▶ WHAT THE TASK ASKS
Every line below that contains the word "named" must be copied.

(Collected data entries)
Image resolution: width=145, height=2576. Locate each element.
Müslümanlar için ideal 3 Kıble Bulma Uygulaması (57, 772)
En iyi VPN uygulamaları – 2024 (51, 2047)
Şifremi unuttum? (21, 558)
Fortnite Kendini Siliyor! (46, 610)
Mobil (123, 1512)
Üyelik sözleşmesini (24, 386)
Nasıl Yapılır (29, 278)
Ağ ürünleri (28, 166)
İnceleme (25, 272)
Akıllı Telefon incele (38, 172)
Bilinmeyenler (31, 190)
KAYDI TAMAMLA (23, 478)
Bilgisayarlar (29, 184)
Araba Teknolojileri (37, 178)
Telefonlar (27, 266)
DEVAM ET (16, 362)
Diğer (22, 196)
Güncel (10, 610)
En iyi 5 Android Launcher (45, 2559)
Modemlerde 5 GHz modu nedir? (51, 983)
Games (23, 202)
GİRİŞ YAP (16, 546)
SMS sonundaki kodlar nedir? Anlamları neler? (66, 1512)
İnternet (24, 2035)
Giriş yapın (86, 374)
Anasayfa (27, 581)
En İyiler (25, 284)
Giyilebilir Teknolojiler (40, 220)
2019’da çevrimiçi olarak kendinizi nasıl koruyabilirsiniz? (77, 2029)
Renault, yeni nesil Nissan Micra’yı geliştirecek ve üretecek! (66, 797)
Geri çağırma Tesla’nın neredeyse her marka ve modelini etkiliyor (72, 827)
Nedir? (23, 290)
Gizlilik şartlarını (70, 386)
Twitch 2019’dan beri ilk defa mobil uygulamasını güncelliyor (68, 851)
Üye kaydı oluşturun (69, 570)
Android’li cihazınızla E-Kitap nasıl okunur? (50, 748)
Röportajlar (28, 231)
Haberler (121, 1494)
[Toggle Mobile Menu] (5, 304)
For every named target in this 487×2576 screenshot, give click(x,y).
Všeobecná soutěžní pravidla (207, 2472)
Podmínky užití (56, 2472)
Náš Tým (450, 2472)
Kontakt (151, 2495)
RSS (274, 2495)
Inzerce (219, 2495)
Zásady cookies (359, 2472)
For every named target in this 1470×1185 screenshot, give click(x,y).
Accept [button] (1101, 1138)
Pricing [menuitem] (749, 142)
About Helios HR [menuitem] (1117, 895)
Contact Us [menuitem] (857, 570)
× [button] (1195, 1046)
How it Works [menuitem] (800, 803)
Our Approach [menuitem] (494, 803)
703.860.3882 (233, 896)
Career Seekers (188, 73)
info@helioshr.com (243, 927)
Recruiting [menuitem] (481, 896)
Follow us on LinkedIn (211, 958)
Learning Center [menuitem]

▶ PROBLEM SOLUTION
For every named target in this 487×2576 screenshot, give click(x,y).
For every named target in this 1470×1185 screenshot, give click(x,y).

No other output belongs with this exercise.